As a postwar baby, I very much remember how Japan was trying to reinvent itself, at the same time not really doing it in a way, I mean as the prewar people kind of came back into the power. Even though as a child, I wasn’t aware it’s maybe not until later, but for the 60s, I began to be much more real with this historical aspect and political aspect. So, as a childhood, Tokyo was a very different city. There were lots of open spaces for the kids to play. The food was very different, houses were small, we spent a lot of time outside. There were lots of smells because people’s houses were not as closed up as it is now, so we could kind of smell all of the dinner cooking, different house cooking. Life was more — our life was more connected to the — like from mouths to — hand to mouth kind of a life. Even though my family is kind of more middle class, but middle class then was really not a middle class as one would think of the world right now. ((Had To Work))

 

And then more so, I think in Koma, because Koma was born in 1948, and where I grew up in Tokyo, which is after war a big city, Koma grew up in a smaller city much closer to Korea. So, being born ’48, and so like childhood memories, maybe starting around four or five years old. ((Same Story)) He clearly, so much more clearly, remembers the feeling of an atmosphere of — and the little antidotes of being poor or being — the things had been changing.

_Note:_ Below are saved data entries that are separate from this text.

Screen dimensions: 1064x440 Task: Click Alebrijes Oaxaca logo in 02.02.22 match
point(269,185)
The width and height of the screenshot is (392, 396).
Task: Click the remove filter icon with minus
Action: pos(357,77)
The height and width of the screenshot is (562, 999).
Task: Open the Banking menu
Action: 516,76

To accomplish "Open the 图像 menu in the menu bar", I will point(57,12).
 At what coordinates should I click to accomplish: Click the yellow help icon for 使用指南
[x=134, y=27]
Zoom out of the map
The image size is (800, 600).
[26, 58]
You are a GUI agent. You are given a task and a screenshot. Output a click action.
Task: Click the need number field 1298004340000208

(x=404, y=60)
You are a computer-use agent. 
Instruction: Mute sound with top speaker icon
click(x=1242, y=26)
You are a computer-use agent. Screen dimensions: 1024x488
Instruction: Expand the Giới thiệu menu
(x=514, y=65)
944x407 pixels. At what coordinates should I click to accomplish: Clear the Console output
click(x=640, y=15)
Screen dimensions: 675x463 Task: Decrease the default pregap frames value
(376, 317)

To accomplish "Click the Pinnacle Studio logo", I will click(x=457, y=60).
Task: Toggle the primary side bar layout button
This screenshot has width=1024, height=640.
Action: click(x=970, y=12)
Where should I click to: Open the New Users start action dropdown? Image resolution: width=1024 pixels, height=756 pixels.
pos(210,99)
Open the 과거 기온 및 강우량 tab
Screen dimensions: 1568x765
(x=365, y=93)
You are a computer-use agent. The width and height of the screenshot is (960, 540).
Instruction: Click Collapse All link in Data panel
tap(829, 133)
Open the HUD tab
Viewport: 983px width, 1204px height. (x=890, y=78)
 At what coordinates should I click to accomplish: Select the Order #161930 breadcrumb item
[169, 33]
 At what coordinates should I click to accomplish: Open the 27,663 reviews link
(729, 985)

But at the same time, I think he and I have the similar reading experiences, particularly reading those artists who really gave a very deep thought about the lives of Japanese having been perpetuators, and also how that war had to be reflected, and how the mainstream Japan was so busy, not so reflecting on it, but really earning back their living, so that family could be fed. And this overworking around the clock, rebuilding the economy and household. So, those were the atmospheres I think we grew up with.